II. Private Altersvorsorge
Analog zum System der Bundesrente können auch private Rentenversicherungen abgeschlossen oder in spezielle Altersvorsorgedepots aus dem Bruttoeinkommen eingezahlt werden. Bezüglich der Steuerpflichtigkeit der Auszahlung gelten dieselben Regeln wie bei der Bundesrente. Das Alter, ab dem die Auszahlungen vorgenommen werden dürfen, obliegt vollständig der Vertragsgestaltung, sodass auf Wunsch bzw. Bedarf auch frühere, spätere oder gleitende Renteneinstiege möglich sind.

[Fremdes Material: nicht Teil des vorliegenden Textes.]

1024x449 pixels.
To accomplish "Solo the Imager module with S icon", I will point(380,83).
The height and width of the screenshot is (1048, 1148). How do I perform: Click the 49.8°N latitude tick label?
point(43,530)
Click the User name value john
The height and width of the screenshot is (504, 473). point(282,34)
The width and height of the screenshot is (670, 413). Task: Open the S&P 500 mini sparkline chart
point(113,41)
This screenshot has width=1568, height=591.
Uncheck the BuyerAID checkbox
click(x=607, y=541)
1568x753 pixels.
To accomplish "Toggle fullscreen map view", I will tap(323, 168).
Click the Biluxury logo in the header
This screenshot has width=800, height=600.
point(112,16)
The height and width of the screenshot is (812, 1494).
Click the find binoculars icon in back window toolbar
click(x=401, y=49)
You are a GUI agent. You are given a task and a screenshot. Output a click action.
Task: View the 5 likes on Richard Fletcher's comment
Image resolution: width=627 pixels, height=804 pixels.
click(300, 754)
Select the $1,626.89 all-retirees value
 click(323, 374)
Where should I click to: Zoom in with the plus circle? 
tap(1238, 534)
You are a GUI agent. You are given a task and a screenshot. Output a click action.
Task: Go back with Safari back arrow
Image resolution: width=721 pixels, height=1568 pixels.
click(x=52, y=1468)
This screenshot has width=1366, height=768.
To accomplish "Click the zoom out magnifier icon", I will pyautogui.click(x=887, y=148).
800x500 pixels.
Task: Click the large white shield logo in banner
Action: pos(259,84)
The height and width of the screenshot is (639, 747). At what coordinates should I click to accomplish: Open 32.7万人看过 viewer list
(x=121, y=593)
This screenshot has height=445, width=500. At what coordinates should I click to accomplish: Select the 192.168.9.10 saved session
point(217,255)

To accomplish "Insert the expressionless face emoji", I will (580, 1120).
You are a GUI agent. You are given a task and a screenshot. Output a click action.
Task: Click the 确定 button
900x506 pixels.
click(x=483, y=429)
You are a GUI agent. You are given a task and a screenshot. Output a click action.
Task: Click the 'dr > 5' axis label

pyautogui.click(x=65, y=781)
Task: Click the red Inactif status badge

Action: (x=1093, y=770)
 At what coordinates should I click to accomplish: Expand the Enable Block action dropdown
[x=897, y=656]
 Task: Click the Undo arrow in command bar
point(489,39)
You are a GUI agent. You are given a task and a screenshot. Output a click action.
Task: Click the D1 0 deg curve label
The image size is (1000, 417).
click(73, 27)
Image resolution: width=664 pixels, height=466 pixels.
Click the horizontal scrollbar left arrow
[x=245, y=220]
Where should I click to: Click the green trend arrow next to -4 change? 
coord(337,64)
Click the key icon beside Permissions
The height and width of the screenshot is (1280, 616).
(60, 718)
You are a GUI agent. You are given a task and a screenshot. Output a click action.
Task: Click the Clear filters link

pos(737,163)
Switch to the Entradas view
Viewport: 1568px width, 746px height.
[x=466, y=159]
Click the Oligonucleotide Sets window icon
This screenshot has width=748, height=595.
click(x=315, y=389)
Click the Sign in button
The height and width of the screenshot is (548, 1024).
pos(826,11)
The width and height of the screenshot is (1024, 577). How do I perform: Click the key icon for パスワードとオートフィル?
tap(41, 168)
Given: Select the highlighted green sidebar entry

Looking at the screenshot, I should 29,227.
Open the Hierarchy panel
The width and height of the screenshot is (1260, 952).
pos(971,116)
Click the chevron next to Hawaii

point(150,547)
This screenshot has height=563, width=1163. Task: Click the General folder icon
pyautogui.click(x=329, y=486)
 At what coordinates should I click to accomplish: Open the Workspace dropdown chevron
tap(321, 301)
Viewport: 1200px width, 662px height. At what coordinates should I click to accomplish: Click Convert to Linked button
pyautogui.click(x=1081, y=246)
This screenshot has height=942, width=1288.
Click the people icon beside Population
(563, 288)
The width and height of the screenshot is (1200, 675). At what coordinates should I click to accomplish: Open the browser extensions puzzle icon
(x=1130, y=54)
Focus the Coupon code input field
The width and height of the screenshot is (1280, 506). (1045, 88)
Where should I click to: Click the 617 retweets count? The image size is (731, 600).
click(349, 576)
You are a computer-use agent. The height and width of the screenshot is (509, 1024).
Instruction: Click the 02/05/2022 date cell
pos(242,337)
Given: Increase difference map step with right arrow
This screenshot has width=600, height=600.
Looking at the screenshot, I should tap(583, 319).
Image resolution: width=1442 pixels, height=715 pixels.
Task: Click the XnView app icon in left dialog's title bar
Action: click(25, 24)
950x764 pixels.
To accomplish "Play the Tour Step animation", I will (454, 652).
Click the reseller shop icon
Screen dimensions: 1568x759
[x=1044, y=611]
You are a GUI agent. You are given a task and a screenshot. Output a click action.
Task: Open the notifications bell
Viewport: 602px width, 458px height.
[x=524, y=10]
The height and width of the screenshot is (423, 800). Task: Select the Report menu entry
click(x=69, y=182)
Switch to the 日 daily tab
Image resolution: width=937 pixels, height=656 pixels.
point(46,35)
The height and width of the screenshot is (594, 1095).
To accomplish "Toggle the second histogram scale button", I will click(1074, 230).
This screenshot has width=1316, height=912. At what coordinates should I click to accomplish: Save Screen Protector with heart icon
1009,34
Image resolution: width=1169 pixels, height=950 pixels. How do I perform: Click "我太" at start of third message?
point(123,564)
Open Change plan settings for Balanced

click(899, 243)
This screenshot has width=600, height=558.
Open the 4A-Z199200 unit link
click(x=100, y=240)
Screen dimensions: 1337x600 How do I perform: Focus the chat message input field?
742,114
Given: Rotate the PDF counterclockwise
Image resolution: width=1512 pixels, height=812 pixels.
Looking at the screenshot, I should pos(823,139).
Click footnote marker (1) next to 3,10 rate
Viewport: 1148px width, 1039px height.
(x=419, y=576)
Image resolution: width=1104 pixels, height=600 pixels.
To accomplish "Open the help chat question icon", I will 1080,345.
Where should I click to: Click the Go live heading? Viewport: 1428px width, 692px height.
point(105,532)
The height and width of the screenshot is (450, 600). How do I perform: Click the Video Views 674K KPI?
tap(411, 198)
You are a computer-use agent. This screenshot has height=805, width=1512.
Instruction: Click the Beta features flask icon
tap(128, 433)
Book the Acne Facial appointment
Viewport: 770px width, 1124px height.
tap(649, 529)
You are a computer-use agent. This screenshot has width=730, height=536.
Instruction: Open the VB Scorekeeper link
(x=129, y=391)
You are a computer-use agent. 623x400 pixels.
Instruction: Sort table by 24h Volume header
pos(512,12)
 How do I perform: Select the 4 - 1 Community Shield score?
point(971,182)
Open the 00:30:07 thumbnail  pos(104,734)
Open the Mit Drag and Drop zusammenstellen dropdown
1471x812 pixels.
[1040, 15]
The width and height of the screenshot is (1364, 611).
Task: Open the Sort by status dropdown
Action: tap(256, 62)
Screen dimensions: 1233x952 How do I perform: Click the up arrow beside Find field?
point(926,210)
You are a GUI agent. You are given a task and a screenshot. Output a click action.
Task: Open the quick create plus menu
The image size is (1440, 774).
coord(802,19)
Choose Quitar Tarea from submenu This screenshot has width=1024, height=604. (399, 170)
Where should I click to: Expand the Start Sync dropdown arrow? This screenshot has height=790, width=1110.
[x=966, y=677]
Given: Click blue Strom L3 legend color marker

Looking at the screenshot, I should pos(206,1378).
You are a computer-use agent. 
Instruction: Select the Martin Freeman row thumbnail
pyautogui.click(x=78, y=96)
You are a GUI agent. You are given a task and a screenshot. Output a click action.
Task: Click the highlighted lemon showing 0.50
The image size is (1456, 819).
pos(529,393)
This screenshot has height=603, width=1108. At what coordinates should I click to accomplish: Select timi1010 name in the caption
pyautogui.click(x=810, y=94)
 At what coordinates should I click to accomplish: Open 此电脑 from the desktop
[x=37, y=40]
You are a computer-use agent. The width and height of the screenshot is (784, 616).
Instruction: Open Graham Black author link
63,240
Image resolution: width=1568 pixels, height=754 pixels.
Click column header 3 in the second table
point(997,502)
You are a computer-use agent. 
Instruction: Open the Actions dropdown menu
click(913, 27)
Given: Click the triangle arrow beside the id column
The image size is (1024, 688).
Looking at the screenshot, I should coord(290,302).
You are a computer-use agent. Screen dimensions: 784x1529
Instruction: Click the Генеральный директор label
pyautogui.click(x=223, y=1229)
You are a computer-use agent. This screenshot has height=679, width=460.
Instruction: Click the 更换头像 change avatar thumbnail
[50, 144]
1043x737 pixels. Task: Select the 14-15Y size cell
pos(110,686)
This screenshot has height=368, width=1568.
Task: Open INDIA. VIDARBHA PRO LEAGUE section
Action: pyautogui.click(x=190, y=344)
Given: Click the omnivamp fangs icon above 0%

III. Betriebliche Altersvorsorge
Zusätzlich zu einer Bundesrente oder privaten Altersvorsorge sollen auch weiterhin Systeme der betrieblichen Altersvorsorge existieren, die sowohl auf Ebene eines einzelnen Unternehmens als auch auf Ebene berufsständischer Verbände organisiert werden können. Auch hier können Beiträge aus Bruttoeinkommen geleistet und die Beiträge des Arbeitgebers als Betriebsausgabe abgesetzt werden. Auch die betriebliche Altersvorsorge kann das Eintrittsalter frei selbst vereinbaren. Dadurch sind für besonders belastete Berufsgruppen frühere Renteneinstiege möglich. Um die Mobilität der Arbeitnehmer zu gewährleisten, wird der Arbeitnehmer selbst als Versicherungsträger fungieren, wodurch eine Mitnahme der Altersvorsorge bei einem Arbeitgeberwechsel möglich ist.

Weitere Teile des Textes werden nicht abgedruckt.